- Leader: Atobek Amirbekov
- Founded: 4 March 1991
- Dissolved: 1999
- Ideology: Pamiri minority politics Badakhshani nationalism Regionalism Traditionalism
- Political position: Syncretic
- Religion: Islam (Naqshbandi, Nizari Isma'ilism)

Party flag

= Lali Badakhshan =

Lali Badakhshan (/ˈlæli bəˈdɑːkʃɑːn/; Лали Бадахшан /ru/; Лаъли Бадахшон /tg/), translated as Rubies of Badakhshan and named after the writings of Sufi pirs, was an opposition political party in Tajikistan. The party was formed by Pamiri people for the purpose of protecting the rights of Pamiris and promoting the autonomy of the Gorno-Badakhshan Autonomous Province.

==History==
The party formed on 4 March 1991 during the last months before the demise of the Soviet Union and Atobek Amirbekov was appointed as the party head.

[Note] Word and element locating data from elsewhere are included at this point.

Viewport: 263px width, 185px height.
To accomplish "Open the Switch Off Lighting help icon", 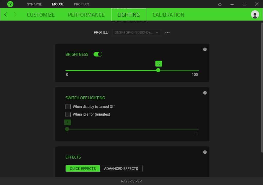I will coord(205,93).
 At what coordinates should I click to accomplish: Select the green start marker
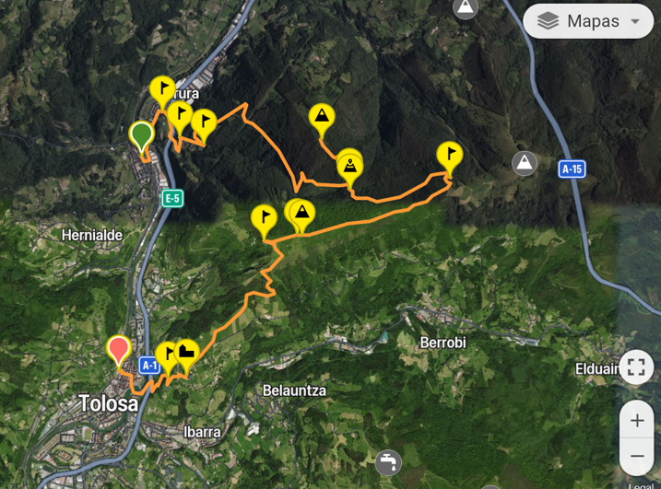click(142, 135)
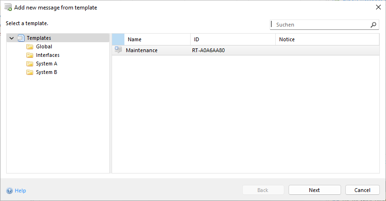Click the Maintenance template row icon
This screenshot has width=386, height=201.
point(118,50)
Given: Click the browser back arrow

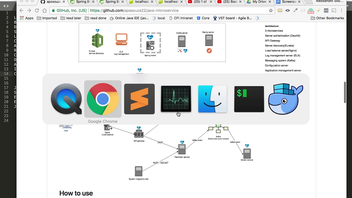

In the November 1991 Tajik presidential election that took place after Tajikistan gained independence the party supported the candidacy of opposition candidate Davlat Khudonazarov. During the Civil War in Tajikistan members of Lali Badakhshan supported the opposition and in 1993 Lali Badakhshan officially joined the United Tajik Opposition (UTO).

Between 1994 and 1997 the party participated in Inter-Tajik Peace Talks. In 1999 the party left the UTO.